When a player as talented as 6-foot-4 Jason Crowe Jr. produces that level of individual production for a winning Sentinels’ team, it’s nearly impossible to ignore when it comes to individual accolades. There are some other talented players in California, including two who played for the same team that won the CIF’s biggest prize, the CIF open state title, but how Crowe rose to his level of production and how Sierra Canyon emerged to play at the level necessary to dominate the open division needs to be analyzed when it comes to awarding the state’s biggest individual prize, which Cal-Hi Sports has been doing at the end of each season since 1980 and has honorees listed back more than 120 years based on research.
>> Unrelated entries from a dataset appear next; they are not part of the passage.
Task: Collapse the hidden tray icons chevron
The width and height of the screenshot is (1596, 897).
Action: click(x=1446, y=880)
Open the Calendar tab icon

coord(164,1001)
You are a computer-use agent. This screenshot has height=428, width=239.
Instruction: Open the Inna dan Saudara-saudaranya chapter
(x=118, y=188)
For the 2025-26 season, California Mr. Basketball basically came down to the Missouri-bound Crowe and two Sierra Canyon teammates — North Carolina-bound Maximo Adams and Michigan-bound Brandon McCoy Jr. – all three worthy candidates who received various forms of All-American acclaim. When it came down to each candidate, Crowe did enough from a team standpoint to accompany his record-shattering totals to earn the state’s most prestigious individual honor. Today, California’s all-time leading scorer by a wide margin has been honored as California Mr. Basketball State Player of the Year by Cal-Hi Sports.

Jason Crowe Jr. had high games of 56 and 54 points (twice) after he broke the state career scoring record. Photo: BallisLife.com.
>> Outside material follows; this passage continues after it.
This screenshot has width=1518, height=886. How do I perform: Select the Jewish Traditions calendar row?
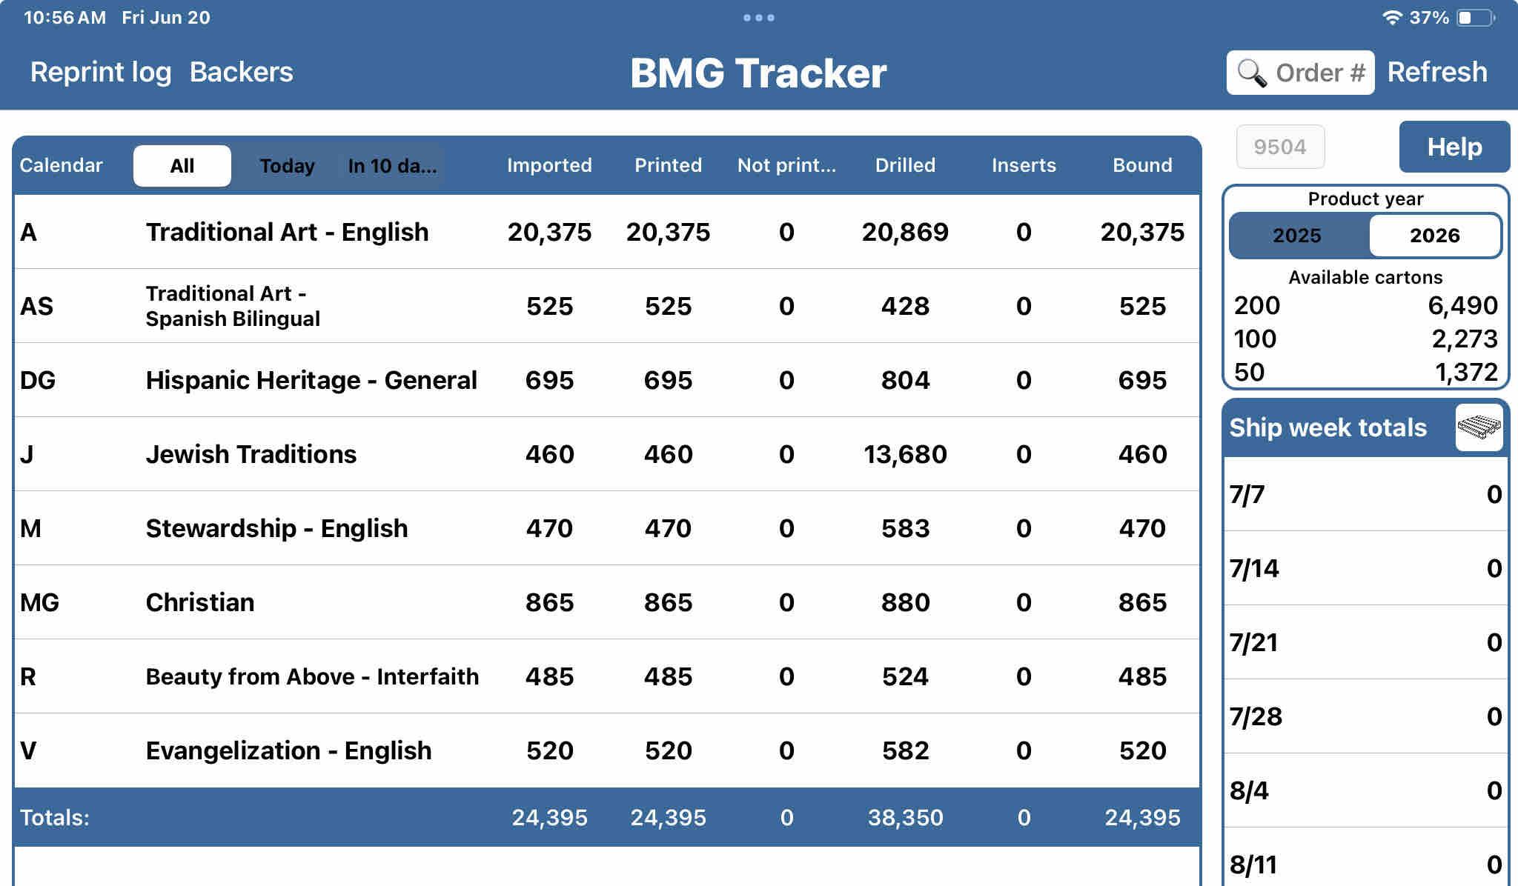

“When I got the news I was on the way to Nike Hoop Summit practice and I was very excited,” Crowe Jr. told Cal-Hi Sports. “It is a great honor to be amongst the great names before me. The work I have done has paid off so far. I am motivated to work harder to improve my craft.”
Crowe put together one of the most statistically dominant seasons, and careers, in state history and still it was not an easy choice. Sierra Canyon, led by its two-headed monster, was far and away the state’s most dominant team and that factored into the decision similar to last season. Then the honoree from the state’s top team, Eastvale Roosevelt’s Brayden Burries,) was by far his team’s leading player and Burries was chosen over Yessoufou, the standout from Santa Maria St. Joseph who finished with 3,659 career points, then some 300 points more than Crowe’s total entering his senior season. The difference was Burries was clearly Roosevelt’s leading player whereas this year McCoy and Adams were fairly close. Both played extremely well and at times McCoy was more spectacular. If we were choosing between those two for the state’s top honor, we’d give the edge to McCoy, who was better in the major statistical categories between the two. Adams, however, was chosen L.A. Times Player of the Year and all-CIF Southern Section Open Division Player of the Year.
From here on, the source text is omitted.